Cellular V2X was developed within the 3rd Generation Partnership Project (3GPP),[1] to replace the US promoted Dedicated short-range communications (DSRC) and the Europe originated Cooperative Intelligent Transport Systems (C-ITS) As such standards are decisive steps towards the target autonomous driving[3] and clues to market influence, especially as the National Highway Traffic Safety Administration (NHTSA) plans to propose the compulsory introduction of vehicle-to-everything technology off 2020 for all US vehicles.

Modes[edit]

The modes, Cellular V2X may be implemented, are:

Device-to-network i.e. Vehicle-to-Network (V2N) communication using the conventional cellular links to enable cloud services to be part of the end-to-end solution.

Device-to-device, which includes Vehicle-to-vehicle (V2V) [4], Vehicle-to road and infrastructure (V2I) [4] also including the use with toll systems and the direct communication and Vehicle-to-pedestrian (V2P) – also without use of network involvement for scheduling – for the protection of the most vulnerable road users, the pedestrians[5].

The Cellular V2X mode 4 communication relies on a distributed resource allocation scheme, namely sensing-based semipersistent scheduling which schedules radio resources in a stand-alone fashion in each user equipment (UE) [6].

Problems[edit]

All the communications systems based on wireless communication suffer from the drawbacks, inherent to wireless communication, which are the limited capacities in various areas:

  • Limited data rates[8], considering, that just one autonomous car will use 4,000 GB of data per day.
  • The fact, that wireless communication is prone to external influences, which may be hostile[9].
  • In metropolitan areas, limits of data propagation due to surroundings such as buildings, tunnels[10] and also Doppler effects, causing propagation speed reduction by repetitive transmissions required.
  • The costs to provide a comprehensive appropriate network such as LTE or 5G are enormous [11].

Outlook[edit]

The solution to handle the flow of data is expected to come from artificial intelligence[12][13]. Doubts in artificial intelligence (AI) and decision making by AI exist[14].

Tests[edit]

In April 2019 test and verification of communication elements took place on the EuroSpeedway Lausitz.

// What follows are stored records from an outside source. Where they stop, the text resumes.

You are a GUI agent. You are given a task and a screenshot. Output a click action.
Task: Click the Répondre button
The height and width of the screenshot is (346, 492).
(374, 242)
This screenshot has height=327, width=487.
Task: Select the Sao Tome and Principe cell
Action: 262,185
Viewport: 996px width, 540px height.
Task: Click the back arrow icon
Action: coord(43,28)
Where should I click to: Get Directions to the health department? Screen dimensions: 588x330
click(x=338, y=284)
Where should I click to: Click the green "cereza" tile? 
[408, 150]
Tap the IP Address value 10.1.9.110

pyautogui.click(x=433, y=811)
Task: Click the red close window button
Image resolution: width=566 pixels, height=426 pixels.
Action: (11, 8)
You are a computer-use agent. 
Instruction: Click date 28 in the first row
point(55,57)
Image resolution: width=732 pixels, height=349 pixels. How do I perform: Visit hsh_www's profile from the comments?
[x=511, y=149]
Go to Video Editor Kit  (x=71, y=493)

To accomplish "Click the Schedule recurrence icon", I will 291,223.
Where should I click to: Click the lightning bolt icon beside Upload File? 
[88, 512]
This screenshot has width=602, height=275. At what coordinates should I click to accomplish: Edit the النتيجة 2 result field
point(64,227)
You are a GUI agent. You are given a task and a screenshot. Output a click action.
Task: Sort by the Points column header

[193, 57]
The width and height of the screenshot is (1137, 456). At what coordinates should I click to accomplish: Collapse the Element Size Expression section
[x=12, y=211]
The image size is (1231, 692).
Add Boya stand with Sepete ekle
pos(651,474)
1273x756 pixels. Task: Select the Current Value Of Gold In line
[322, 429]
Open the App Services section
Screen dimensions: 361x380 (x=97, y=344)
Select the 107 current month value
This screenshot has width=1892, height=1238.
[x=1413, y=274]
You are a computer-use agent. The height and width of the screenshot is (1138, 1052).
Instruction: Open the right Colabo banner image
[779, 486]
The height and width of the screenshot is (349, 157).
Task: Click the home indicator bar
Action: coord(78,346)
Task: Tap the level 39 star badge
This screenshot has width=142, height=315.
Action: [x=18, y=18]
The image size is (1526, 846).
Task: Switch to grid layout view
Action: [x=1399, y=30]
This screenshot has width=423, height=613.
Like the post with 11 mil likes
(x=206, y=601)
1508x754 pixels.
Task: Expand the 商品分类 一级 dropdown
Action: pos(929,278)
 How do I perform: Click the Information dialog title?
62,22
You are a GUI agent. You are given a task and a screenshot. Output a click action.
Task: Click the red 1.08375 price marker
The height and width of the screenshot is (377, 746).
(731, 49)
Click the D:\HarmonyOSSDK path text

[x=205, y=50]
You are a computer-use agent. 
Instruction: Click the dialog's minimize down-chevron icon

Participants were Ford, Samsung, Vodafone, Huawei, LG Electronics and others. Topics were communication matters, especially interoperability, said to have been successful at 96 %.[15]

Literature[edit]

  • Pino Porciello. "Security für die Smart City". Elektronik Industrie (in German) (8/2018): 14–17.
  • Toghi, Behrad (2019). "Multiple Access in Cellular V2X: Performance Analysis in Highly Congested Vehicular Networks". IEEE Vehicular Networking Conference: 1–8. arXiv:1809.02678. Bibcode:2018arXiv180902678T.

External links[edit]

References[edit]

  1. ^ a b "Cellular V2X as the Essential Enabler of Superior Global Connected Transportation Services". IEEE 5G Tech Focus. IEEE. 1 (2). June 2017.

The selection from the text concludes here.